DOCUMENT:
------------------------------------------------------------

Detailed mathematical approach

Problem Summary

The input is a 15-row triangle of positive integers. Starting at the apex, each move from row \(r\), column \(c\) may go only to row \(r+1\), column \(c\) or \(c+1\). The goal is to maximize the sum of the visited entries from the top to the base.

If the height is \(h\), a top-to-bottom route makes one binary choice in each of the first \(h-1\) rows, so there are \(2^{h-1}\) possible routes. For Problem 18, \(h=15\), hence \(2^{14}=16384\) candidate paths. The implementations still use dynamic programming, because many different routes share the same suffixes and the optimum can be recovered without enumerating any complete path.

Mathematical Approach

Let \(a_{r,c}\) be the entry in row \(r\), column \(c\), where \(0\le r\le h-1\) and \(0\le c\le r\). A valid path is a sequence of positions beginning at \((0,0)\) and ending somewhere on the last row, with each step changing the column by either \(0\) or \(1\). The central idea is to treat every cell as the start of a smaller maximum-path problem.

Suffix subproblems inside the triangle

Define \(F(r,c)\) to be the maximum sum obtainable from cell \((r,c)\) down to the base. Once the path has reached \((r,c)\), everything above it is already fixed, so the only remaining question is the best route through the subtriangle rooted at that cell. This is the exact overlapping-subproblem structure that the implementations exploit.

At the bottom row there is no further choice, so the boundary condition is immediate:

$F(h-1,c)=a_{h-1,c} \qquad (0\le c\le h-1).$

The recurrence forced by adjacency

From \((r,c)\) there are exactly two legal next positions, namely \((r+1,c)\) and \((r+1,c+1)\). Therefore every optimal path from \((r,c)\) must take the better of those two suffixes, which gives the recurrence

$F(r,c)=a_{r,c}+\max\bigl(F(r+1,c),\,F(r+1,c+1)\bigr).$

This is not a heuristic. It follows directly from the rules of the problem: any admissible path must choose one of those two children, and after that first step the remaining task is again a maximum-path problem of the same form.

Why bottom-up evaluation is correct

The recurrence for row \(r\) depends only on row \(r+1\), so the values can be computed from the bottom upward. Start with the last row, collapse the row above it, then keep moving upward until only the apex remains. A downward induction on \(r\) proves correctness: if the row below already stores the exact values \(F(r+1,\cdot)\), then one application of the recurrence produces the exact values \(F(r,\cdot)\).

Equivalently, after row \(r\) has been processed, the working row satisfies the invariant that its \(c\)-th entry equals the best possible sum from \((r,c)\) to the base. When the process reaches \(r=0\), the lone remaining value is \(F(0,0)\), the required maximum total.

------------------------------------------------------------

EXERCISE A: Write out the stretch of the triangle path explanation from "Equivalently, after row" through "required maximum total.".

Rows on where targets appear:
------------------------------------------------------------

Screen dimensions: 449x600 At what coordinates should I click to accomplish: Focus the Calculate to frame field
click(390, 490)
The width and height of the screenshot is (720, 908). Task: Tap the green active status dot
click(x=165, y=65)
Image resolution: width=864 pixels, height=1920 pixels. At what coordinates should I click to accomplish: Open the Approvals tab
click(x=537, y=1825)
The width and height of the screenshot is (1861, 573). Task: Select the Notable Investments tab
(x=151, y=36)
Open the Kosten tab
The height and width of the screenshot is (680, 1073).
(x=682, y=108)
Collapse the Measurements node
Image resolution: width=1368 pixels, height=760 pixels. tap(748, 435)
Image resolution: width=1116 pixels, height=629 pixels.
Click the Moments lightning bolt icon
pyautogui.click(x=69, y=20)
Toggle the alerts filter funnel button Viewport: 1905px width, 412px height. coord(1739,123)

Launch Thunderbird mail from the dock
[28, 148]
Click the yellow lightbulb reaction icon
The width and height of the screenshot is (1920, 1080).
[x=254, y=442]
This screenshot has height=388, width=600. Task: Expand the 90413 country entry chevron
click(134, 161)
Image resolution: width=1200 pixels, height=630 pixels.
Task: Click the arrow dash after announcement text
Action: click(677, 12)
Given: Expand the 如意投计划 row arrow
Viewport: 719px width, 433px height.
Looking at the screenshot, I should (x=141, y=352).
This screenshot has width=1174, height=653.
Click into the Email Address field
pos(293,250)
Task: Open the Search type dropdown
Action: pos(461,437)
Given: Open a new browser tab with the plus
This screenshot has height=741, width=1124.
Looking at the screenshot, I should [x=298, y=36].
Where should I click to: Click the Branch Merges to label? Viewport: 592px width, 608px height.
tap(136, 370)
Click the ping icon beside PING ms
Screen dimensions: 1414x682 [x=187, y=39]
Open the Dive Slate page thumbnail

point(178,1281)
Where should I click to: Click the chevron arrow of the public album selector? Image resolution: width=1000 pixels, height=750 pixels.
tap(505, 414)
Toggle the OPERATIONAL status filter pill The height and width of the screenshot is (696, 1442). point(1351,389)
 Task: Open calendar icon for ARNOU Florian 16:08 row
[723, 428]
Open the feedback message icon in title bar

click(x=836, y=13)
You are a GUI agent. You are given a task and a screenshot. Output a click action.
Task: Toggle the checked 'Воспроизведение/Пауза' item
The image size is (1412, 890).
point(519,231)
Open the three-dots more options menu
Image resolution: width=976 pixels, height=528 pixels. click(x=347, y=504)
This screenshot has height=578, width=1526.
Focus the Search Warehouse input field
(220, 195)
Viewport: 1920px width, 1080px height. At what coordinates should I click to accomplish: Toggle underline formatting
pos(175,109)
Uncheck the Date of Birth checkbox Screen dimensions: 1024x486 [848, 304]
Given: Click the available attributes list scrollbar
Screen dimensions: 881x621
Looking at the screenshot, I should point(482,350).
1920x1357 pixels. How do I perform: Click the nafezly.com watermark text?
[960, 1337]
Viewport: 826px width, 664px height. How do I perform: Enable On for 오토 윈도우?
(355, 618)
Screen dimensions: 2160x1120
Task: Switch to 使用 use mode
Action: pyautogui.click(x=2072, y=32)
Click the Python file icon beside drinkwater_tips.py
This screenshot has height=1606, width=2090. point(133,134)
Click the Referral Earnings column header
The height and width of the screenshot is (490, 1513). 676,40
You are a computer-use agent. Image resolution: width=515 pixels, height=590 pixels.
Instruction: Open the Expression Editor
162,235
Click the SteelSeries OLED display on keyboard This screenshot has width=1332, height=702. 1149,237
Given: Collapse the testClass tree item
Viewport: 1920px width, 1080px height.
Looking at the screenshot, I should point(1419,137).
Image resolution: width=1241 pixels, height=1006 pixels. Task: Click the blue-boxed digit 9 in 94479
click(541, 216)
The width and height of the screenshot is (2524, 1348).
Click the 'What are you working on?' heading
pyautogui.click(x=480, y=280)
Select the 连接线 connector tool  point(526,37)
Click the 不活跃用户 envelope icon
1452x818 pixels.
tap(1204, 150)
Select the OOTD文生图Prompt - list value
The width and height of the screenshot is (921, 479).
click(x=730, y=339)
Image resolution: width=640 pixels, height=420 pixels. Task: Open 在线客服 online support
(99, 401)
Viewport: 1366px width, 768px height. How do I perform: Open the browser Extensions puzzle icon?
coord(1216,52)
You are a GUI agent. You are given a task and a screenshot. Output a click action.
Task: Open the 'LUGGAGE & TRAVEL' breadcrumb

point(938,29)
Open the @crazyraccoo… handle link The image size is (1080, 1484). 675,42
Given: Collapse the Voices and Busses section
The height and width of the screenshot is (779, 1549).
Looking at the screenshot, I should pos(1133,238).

------------------------------------------------------------

EXERCISE B: Convert the stretch of the rows from the line containing "Viewport: 826px width, 664px" through the line containing "Click the SteelSeries" into a JSON list of strings, one string per line and no blank lines, covering only those lines.

TASK OUTPUT A:
Equivalently, after row \(r\) has been processed, the working row satisfies the invariant that its \(c\)-th entry equals the best possible sum from \((r,c)\) to the base. When the process reaches \(r=0\), the lone remaining value is \(F(0,0)\), the required maximum total.

TASK OUTPUT B:
[
  "Viewport: 826px width, 664px height. How do I perform: Enable On for 오토 윈도우?",
  "(355, 618)",
  "Screen dimensions: 2160x1120",
  "Task: Switch to 使用 use mode",
  "Action: pyautogui.click(x=2072, y=32)",
  "Click the Python file icon beside drinkwater_tips.py",
  "This screenshot has height=1606, width=2090. point(133,134)",
  "Click the Referral Earnings column header",
  "The height and width of the screenshot is (490, 1513). 676,40",
  "You are a computer-use agent. Image resolution: width=515 pixels, height=590 pixels.",
  "Instruction: Open the Expression Editor",
  "162,235",
  "Click the SteelSeries OLED display on keyboard This screenshot has width=1332, height=702. 1149,237"
]